Anthropic, an AI startup founded by ex-OpenAI executives, has unveiled its new large language model (LLM), Claude 2.
Available as a web beta in the US and UK and through a paid API, the new model boasts improved performance and capacity compared to its predecessor.
Claude 2 is an evolution of Claude 1.3, capable of searching documents, summarizing content, writing, coding, and answering questions. It’s similar to other LLMs like ChatGPT but accepts attachments, enabling users to upload files and have the AI analyze and use them.
Claude 2 outperforms 1.3 in several areas. For instance, it scores higher on various tests, including a lawyer’s bar exam and the US Medical Licensing Exam’s multiple choice questions. It also outperforms its predecessor on math and coding problems, including the Codex Human Level Python coding test.
Anthropic’s head of go-to-market Sandy Banerjee elaborates on these improvements, “We’ve been working on improving the reasoning and sort of self-awareness of the model, so it’s more aware of, ‘here’s how I like follow instructions,’ ‘I’m able to process multi-step instructions’ and also more aware of its limitations.”
The training data for Claude 2, compiled from websites, licensed data sets from third parties, and user data from early 2023, is more recent than that of Claude 1.3. However, the models are ultimately similar – Banerjee admits that Claude 2 is an optimized version of Claude 1.3.
Like other LLMs, Claude is far from infallible. TechCrunch says the AI has been manipulated to invent names for nonexistent chemicals and offer questionable instructions for producing weapons-grade uranium, among other things. However, Anthropic asserts that Claude 2 is “2 x better” at providing “harmless” responses than its predecessor.
Banerjee stated, “[Our] internal red teaming evaluation scores our models on a very large representative set of harmful adversarial prompts,” “and we do this with a combination of automated tests and manual checks.” This is important to Anthropic as the model’s neutral personality is central to the company’s marketing efforts.
Anthropic uses a specific technique called ‘constitutional AI,’ which infuses models like Claude 2 with specific values defined by a ‘constitution.’ The aim is to make the model’s behavior easier to understand and adjust as needed.

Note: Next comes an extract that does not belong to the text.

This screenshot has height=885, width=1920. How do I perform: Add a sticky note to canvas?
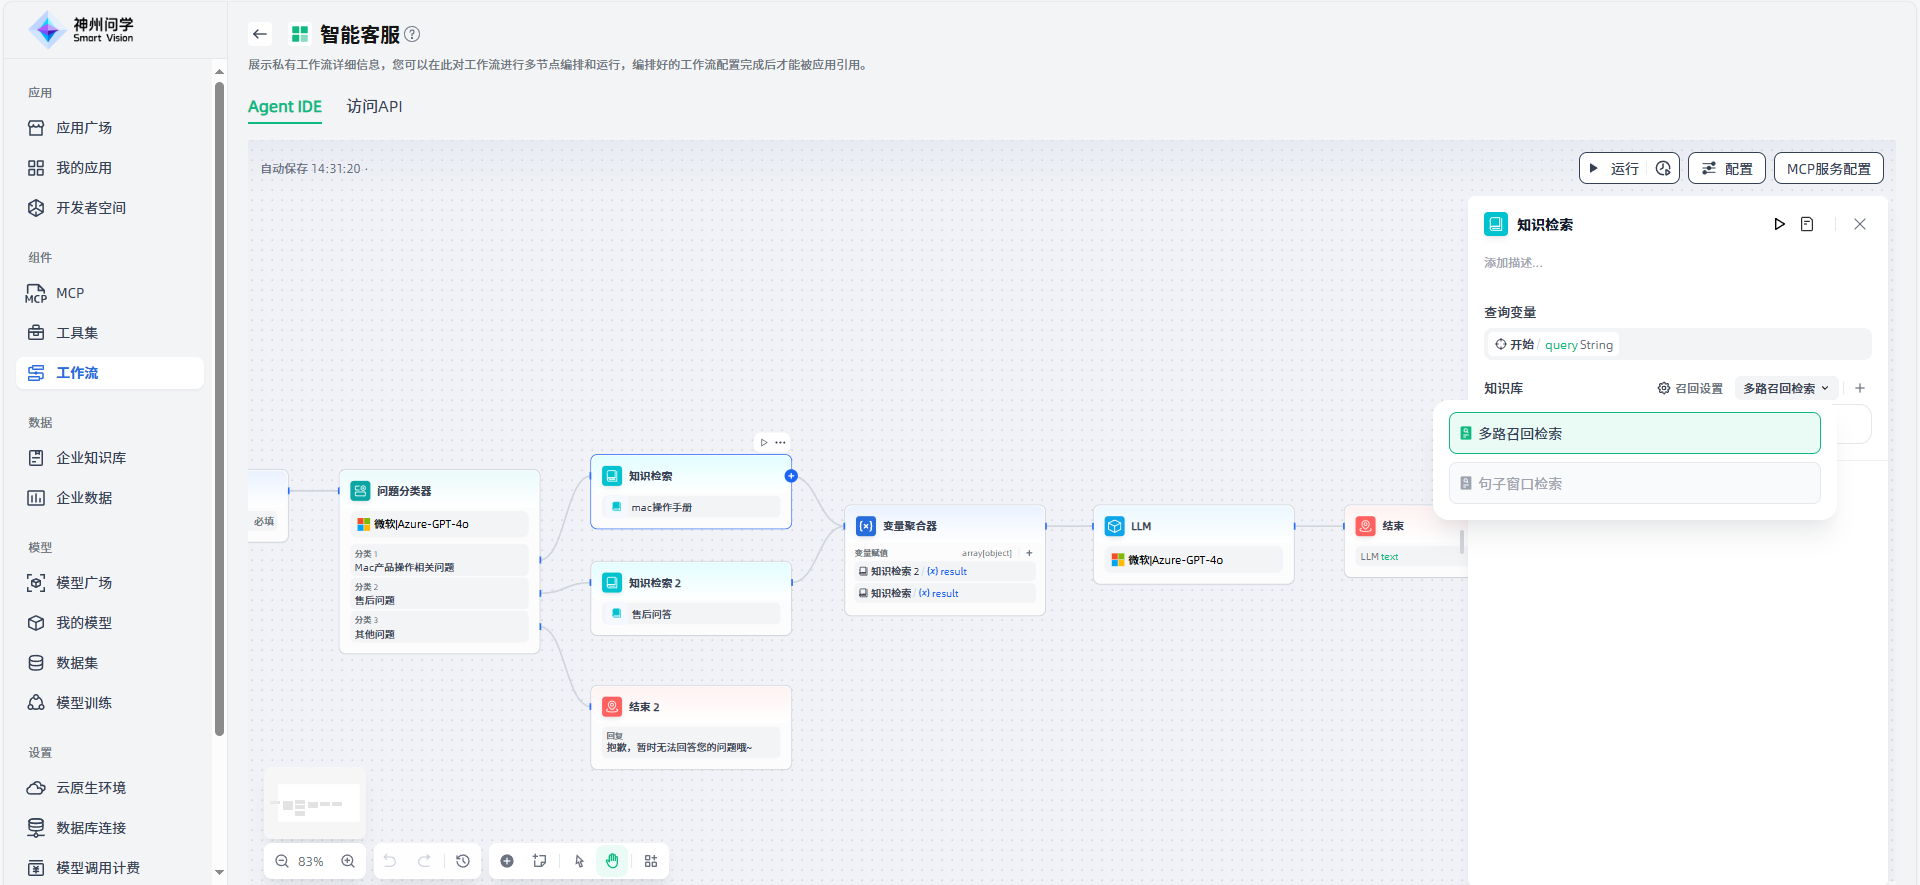(x=540, y=861)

Anthropic’s vision is to create a “next-gen algorithm for AI self-teaching,” and Claude 2 is just one step toward this goal.
Banerjee concluded, “We’re still working through our approach.” “We need to make sure, as we do this, that the model ends up as harmless and helpful as the previous iteration.”
What is Claude?
Claude is an AI assistant developed by Google-backed Anthropic, a startup comprising a few ex-OpenAI researchers. It’s designed to be ‘helpful, honest, and harmless’ and is accessible via a chat interface and API.
Claude can assist with a wide range of tasks, including summarization, creative and collaborative writing, question answering, and coding.
Several companies have implemented Claude, including Notion, Quora, and DuckDuckGo. It’s been used to improve Quora’s AI Chat app, Poe, and integrates into the productivity app Notion.
Other partners include Robin AI, a legal business that uses Claude to understand and redraft complex legal texts, and AssemblyAI, which uses Claude to transcribe and understand audio data at scale.
Claude’s ability to work with files is potentially better suited to some productivity-based uses compared to competitors like ChatGPT.
Users in the US and UK can judge that themselves by trying the web beta.